If a company is successful in answering these questions, they tend to grow big. And those that can’t answer the basic ones don’t grow at all (or very little).

In the 12+ years I’ve run Infinity Softworks, I’ve observed more than a few stupid ideas get a ridiculous amount of money. I thought large amounts of funding at an early stage of a company’s life — even $500,000-$2 million — was the wrong approach. Too many companies spent beyond their means or used it to grow a business before they knew what business they were in.

But I now believe I was wrong. Early stage funding is not intended to grow the business; it’s intended to answer the hypotheses.
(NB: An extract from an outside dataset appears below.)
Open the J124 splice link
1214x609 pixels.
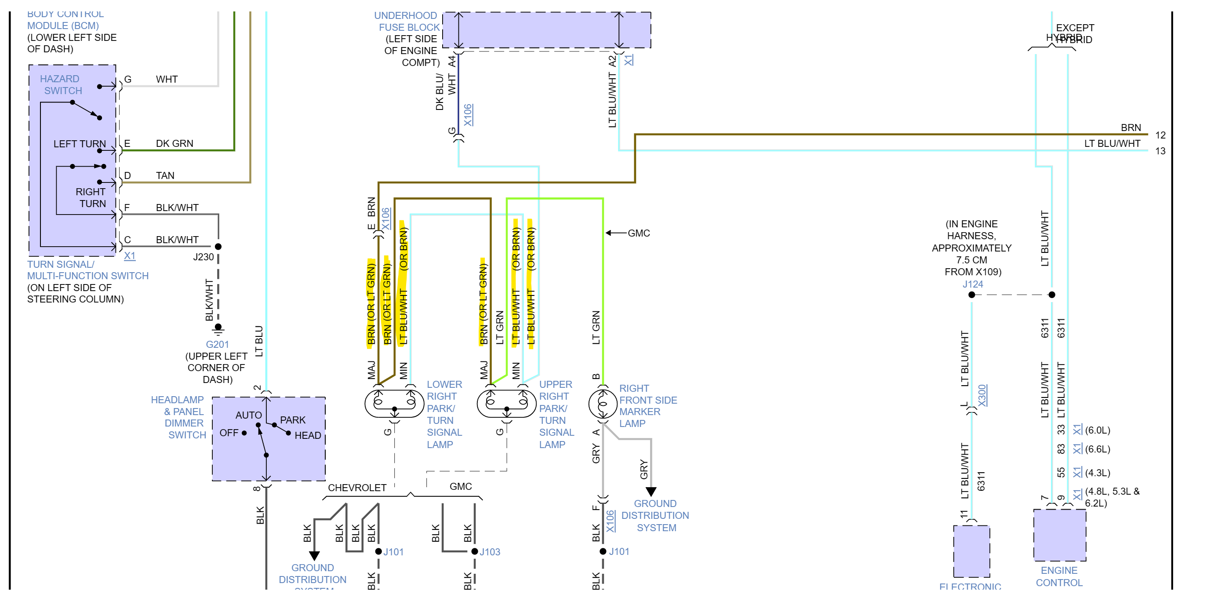972,284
And by focusing on answering the hypotheses, it positions the company for growth.

So how much money does a company need? The answer is enough money to run the hypotheses and prove that there’s a business that deserves more funding (or can grow from revenues). I underfunded Infinity Softworks with our latest endeavor with web, iPhone and FastFigures, and put ourselves in an interesting position as our first hypotheses proved false.

This leads to obvious second question: where does the money come from? Is it internally funded or does a company raise capital from angels and VCs and others? That answer is it depends. I have a good friend who runs Creative Algorithms, a husband and wife team creating apps for smartphones. They’re able to run their hypotheses out of their own pocket and, given the size of the business they are trying to grow, it wouldn’t make sense to raise funds. I, on the other hand, raised funds. The size of the experiments — coupled with the business potential — required it.